= Listed records =
---
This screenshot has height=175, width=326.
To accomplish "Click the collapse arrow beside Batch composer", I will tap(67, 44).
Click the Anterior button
---
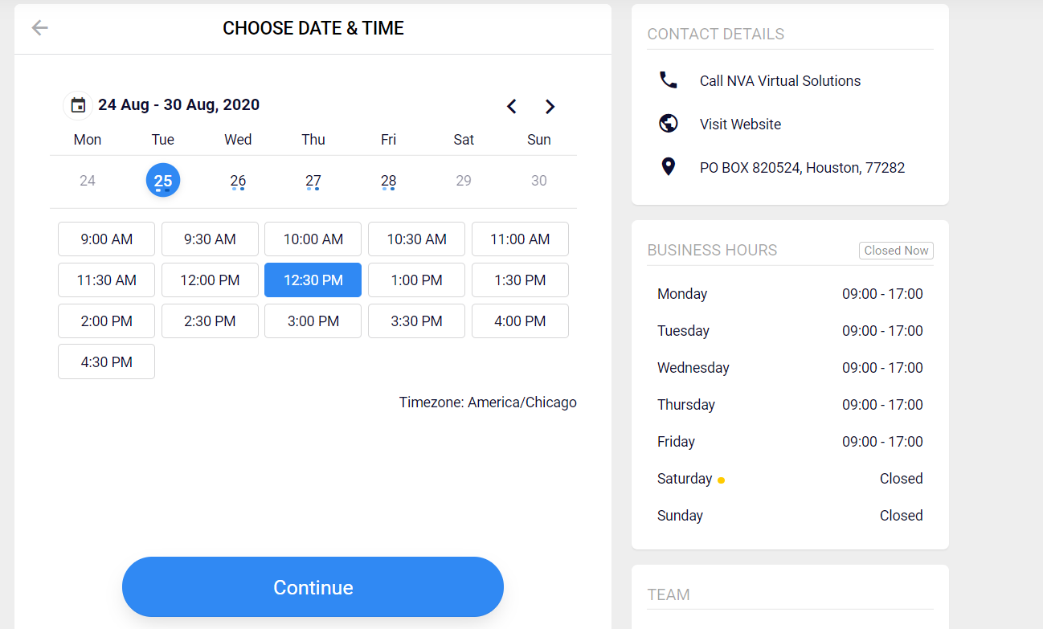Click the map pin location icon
---
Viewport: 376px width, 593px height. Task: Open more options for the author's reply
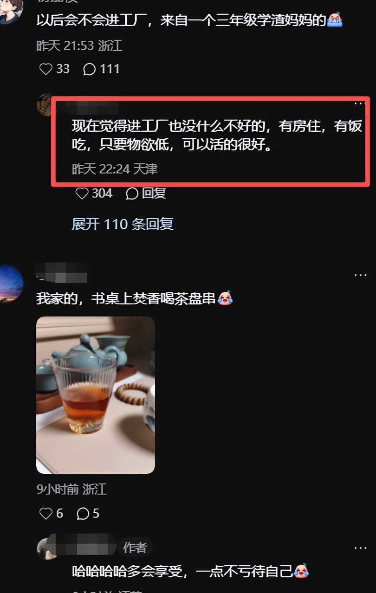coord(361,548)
---
= What needs to be done =
Show every line from the records that contains the string "height", copying each such line in full.

= Exercise result =
This screenshot has height=175, width=326.
Viewport: 376px width, 593px height. Task: Open more options for the author's reply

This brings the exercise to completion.